I would never say that about this song fragment that runs to just a little over a minute. You could have put it on Plastic One Band, the 1970 Lennon release that I regard as the only out and out full-on work of art that any of the Beatles made in their solo careers.


Lennon repeats the “no one cared” line, and his voice breaks. I’ve heard Lennon sing with a cold (check out the outtakes to Please Please Me) and warble off-key in fetching fashion (the early, guide vocal stab at “Yes It Is”), but nothing like this. The singer is barely getting through his own fragment of a song. He’s gone in, and he’s going under, a submersible unto himself. The waters have him.

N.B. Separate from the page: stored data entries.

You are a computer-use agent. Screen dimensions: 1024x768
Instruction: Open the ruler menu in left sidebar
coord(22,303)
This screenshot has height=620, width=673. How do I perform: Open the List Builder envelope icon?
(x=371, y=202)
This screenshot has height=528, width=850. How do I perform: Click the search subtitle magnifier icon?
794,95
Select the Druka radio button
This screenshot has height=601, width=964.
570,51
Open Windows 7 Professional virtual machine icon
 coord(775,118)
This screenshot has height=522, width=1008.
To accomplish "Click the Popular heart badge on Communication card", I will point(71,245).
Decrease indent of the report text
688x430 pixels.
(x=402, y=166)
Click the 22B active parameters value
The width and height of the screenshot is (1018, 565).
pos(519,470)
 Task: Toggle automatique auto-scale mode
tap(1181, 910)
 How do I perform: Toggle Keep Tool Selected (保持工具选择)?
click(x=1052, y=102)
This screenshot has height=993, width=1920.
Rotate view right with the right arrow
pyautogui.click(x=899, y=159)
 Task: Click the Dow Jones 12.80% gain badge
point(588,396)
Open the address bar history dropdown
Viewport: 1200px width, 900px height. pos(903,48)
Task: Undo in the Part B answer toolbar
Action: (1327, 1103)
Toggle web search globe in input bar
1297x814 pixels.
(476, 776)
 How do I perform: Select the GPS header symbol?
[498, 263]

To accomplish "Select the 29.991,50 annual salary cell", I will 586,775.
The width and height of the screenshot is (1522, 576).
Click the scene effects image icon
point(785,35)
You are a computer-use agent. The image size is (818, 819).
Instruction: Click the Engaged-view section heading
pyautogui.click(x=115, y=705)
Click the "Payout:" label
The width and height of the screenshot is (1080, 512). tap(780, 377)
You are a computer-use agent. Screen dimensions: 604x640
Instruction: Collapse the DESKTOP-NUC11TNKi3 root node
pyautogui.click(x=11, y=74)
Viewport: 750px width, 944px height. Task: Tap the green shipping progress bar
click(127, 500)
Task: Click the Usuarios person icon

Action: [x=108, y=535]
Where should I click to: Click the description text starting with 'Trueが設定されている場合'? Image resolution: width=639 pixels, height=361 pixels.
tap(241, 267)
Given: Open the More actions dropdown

This is Lennon on September 5, 1979 with a kind of audio therapy diary he was making. Very few people are aware of it. I'm aware of all of it. Would one expect less? Sometimes someone will say, "I've read a lot of books on such and such," when they question something I've included that is not a factoid-y type thing with which they are familiar and additionally things are getting real, and I think, so? Do you think we're going to have the same amount of knowledge? Why would you think that? I don't say it. I'm very polite. It's just something to be dealt with right now, and by deal with it, I mean do whatever I need to do and get back to what else I'm doing.